Extracted information: Begin
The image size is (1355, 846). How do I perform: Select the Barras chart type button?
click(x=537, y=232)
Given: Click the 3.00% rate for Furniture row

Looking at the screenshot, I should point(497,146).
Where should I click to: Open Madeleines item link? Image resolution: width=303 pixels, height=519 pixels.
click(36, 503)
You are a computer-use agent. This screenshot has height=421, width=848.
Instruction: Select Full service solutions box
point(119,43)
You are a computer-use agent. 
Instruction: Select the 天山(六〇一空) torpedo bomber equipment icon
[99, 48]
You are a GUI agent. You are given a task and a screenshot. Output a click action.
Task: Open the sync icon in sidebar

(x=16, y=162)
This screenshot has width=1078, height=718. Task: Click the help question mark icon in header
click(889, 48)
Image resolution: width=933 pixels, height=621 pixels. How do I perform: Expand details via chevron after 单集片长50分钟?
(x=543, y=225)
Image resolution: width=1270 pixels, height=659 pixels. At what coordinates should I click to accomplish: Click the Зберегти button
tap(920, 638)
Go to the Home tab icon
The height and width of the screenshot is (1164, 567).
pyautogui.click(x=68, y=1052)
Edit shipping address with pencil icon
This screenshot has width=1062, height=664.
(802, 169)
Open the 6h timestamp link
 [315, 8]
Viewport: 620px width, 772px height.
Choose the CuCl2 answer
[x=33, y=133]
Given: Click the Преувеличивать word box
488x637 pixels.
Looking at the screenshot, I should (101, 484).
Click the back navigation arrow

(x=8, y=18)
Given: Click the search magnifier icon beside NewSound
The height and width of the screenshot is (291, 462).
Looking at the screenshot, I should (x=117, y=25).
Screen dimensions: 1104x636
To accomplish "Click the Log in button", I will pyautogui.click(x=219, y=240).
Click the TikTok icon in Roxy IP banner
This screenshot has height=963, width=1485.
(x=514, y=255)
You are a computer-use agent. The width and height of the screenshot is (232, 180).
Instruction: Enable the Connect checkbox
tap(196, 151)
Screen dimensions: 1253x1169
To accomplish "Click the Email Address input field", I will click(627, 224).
Extracted information: End
**Work instructions:** Where a line of the records above holds the word "agent", count it; give the total as a single number and nothing else.

**Answer section:** 4